In the News  Archive

Mountain bike access to state land at issue

Press-Republican
January 12, 2016

By KIM SMITH DEDAM

RAY BROOK — The Adirondack Park Agency is looking to add mountain bike access to at least two and maybe all Primitive Areas in the Adirondack Park.

Just a step less restrictive than a Wilderness land-use classification, Primitive Areas are smaller and some have preexisting structures that cannot be removed.

Now in the midst of public comment sessions, APA’s proposal offers several other options for major amendments to the State Land Master Plan.

One part of the ongoing discussion looks to allow mountain bike access in Primitive Areas of the Essex Chain Lakes Unit Management Plan.

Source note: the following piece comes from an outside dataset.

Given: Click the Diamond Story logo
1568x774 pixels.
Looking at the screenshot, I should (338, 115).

APA has included a broader version that would permit it in all of the approximately 40 Primitive Areas inside the blue line.
In this region, there are 952 acres of Primitive Area in Clinton County; 7,740 acres in Essex County; and 7,796 in Franklin County.

'OK'D 2 SMALL CHANGES'
The Adirondack Council is raising concern with the broader aspect of APA's proposal.

Executive Director William Janeway said in a news release that the council, local towns and the state had originally agreed to a plan to allow two small changes to the Master Plan, related only to Essex Chain and adjacent Pine Lake Primitive Areas.

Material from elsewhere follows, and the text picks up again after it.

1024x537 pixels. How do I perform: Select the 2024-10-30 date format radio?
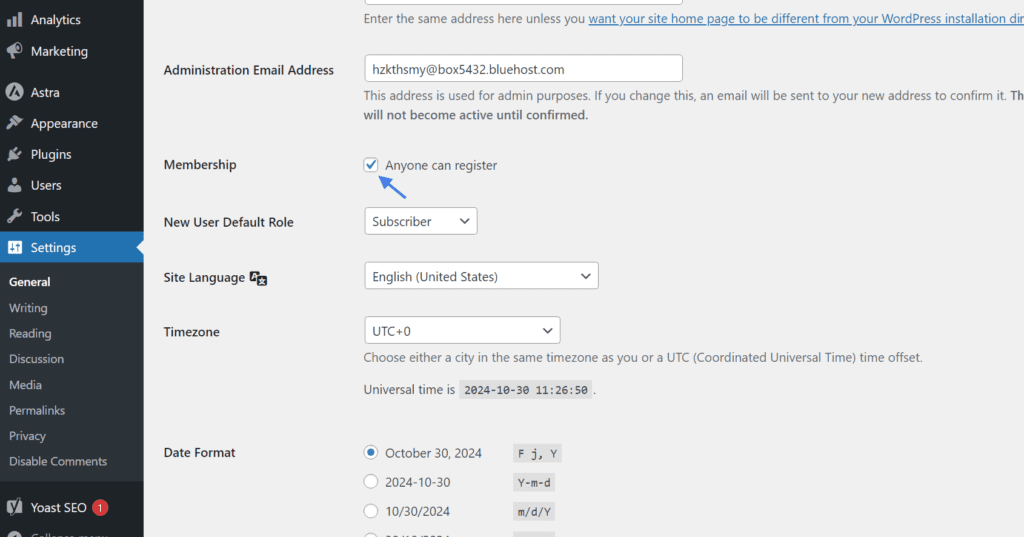371,481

Accomplishing those limited goals was supposed to be the focus of the proposed amendments,” he explained in the statement.

“Instead, the Park Agency proposed opening all Primitive Areas to mountain biking. (The amendments) also proposed allowing non-natural materials on all bridges in Primitive Areas, and wants permission to use motorized vehicles to maintain trails in all Primitive Areas."

COMPROMISE
“We agreed to a compromise on the Essex Chain roads and the Cedar River’s bridge restrictions that included a Primitive classification, prohibiting new motorized uses of the Essex Lakes themselves and the land immediately around them,” Janeway said.

“This was agreed to only after painstaking research and thorough discussion about the ability of these tracts to withstand additional recreation.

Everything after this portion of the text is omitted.